Selaku pendidik, penulis
memanfaatkan literasi digital, terutama untuk pemutakhiran bahan pelajaran yang
sesuai dengan kondisi peserta didik. Di samping itu, penulis juga memanfaatkan
blog pribadi untuk menulis puisi, cerpen, artikel, dan esai. Selain digunakan
untuk mengasah kemampuan literasi diri, aktivitas ini dapat memberikan dorongan
bagi para peserta didik untuk ikut aktif dalam kegiatan literasi digital.
Mereka itu cenderung mengikuti jejak gurunya, bukan?
Jadi, dalam perkembangan literasi
digital, guru—baik guru mata pelajaran TIK maupun bukan—memegang peranan yang
sangat penting.
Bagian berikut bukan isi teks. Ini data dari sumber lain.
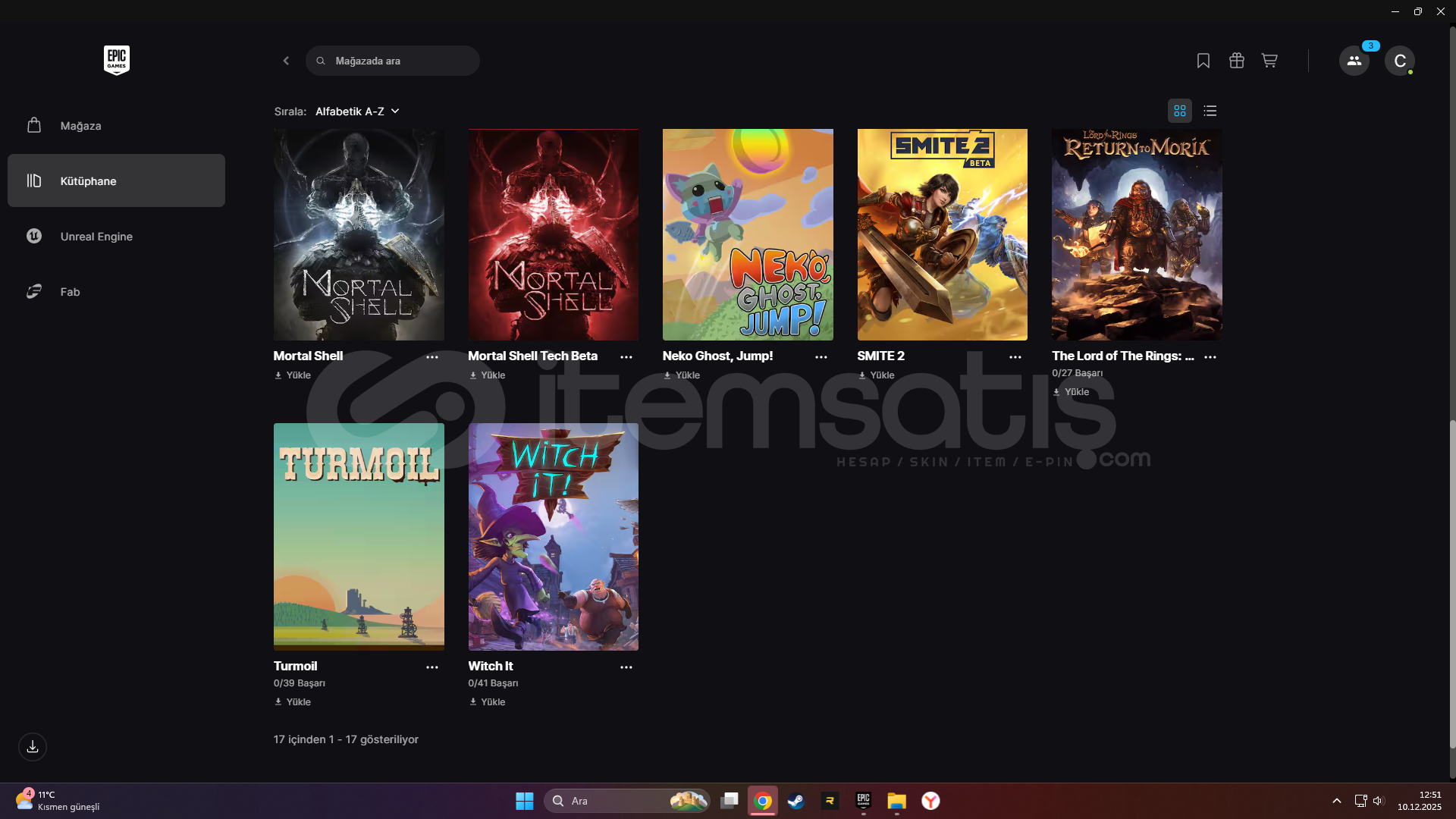The image size is (1456, 819).
Task: Open the wishlist bookmark icon
Action: (x=1203, y=61)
Para guru perlu memberikan semangat dan petunjuk kepada para
peserta didik untuk bergiat diri dalam literasi digital. Mengajak mereka
membuat blog pribadi dan menuliskan berbagai aspirasi yang bermanfaat.
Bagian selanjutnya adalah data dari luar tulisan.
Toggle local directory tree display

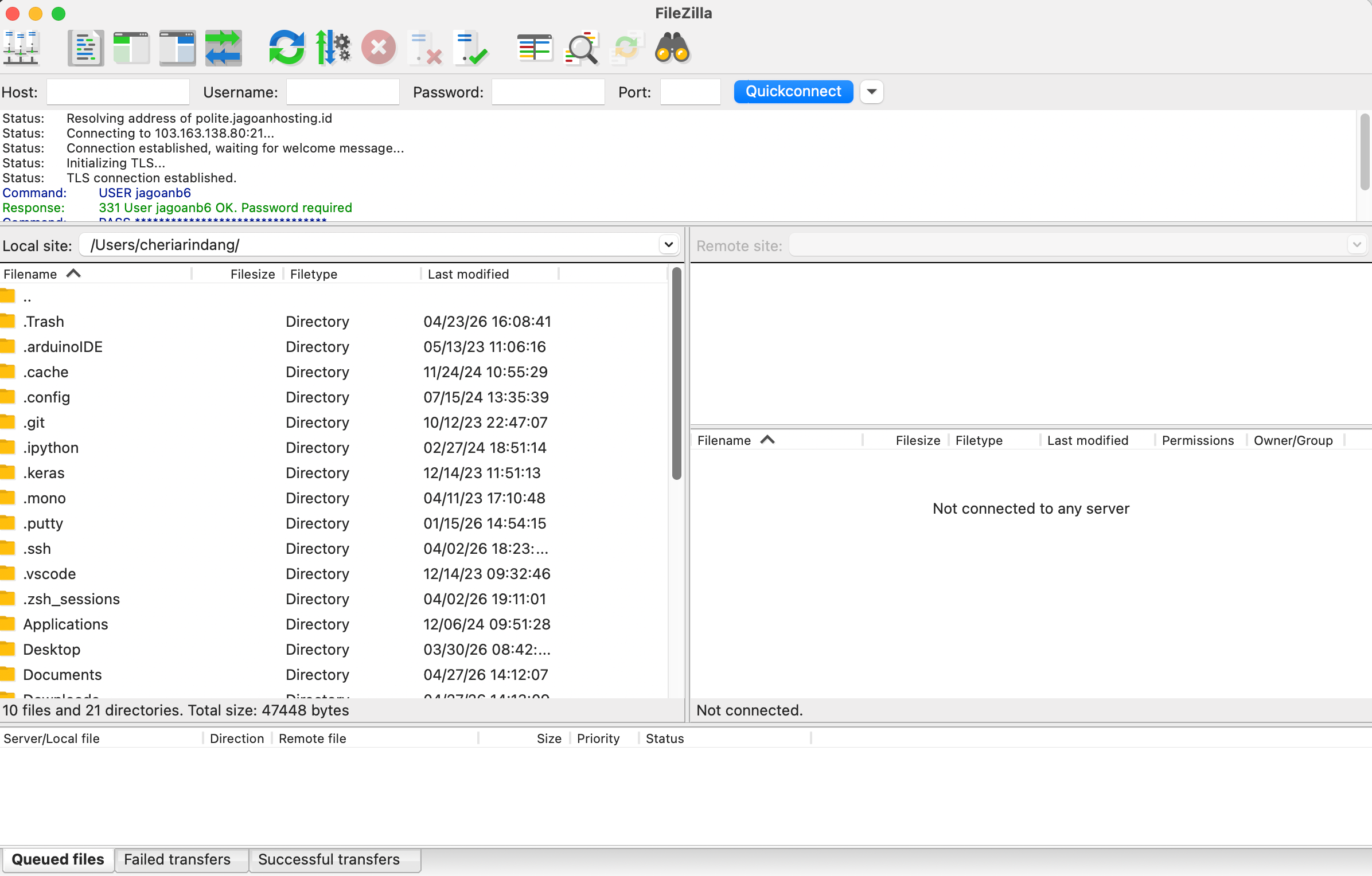131,48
Media sosial seperti Instagram, Facebook, dan Youtube, misalnya, seyogianya
dimanfaatkan untuk hal-hal yang terkait dengan ilmu pengetahuan dan sastra,
bukan untuk ajang pamer kemewahan hidup.
Sebagai penutup, izinkanlah penulis
mengutip wejangan seorang mahaguru: “Makin
canggih teknologi, makin dituntut pula nilai adab yang baik, sehingga kehadiran
teknologi tidak menjadikan manusia tercerabut dari akar kemanusiaannya.”
Budianto Sutrisno.
Penulis kelahiran Purwodadi, Jawa Tengah. Menekuni karier
sebagai guru selama 19 tahun di sekolah
swasta di Jakarta. Di tengah kiprahnya dalam dunia pendidikan, penulis
menyempatkan diri untuk menulis sejumlah puisi, cerpen, dan esai. Beberapa di
antaranya telah memenangi sejumlah lomba tingkat nasional dan internasional.
Sejumlah tulisan lainnya telah dibukukan.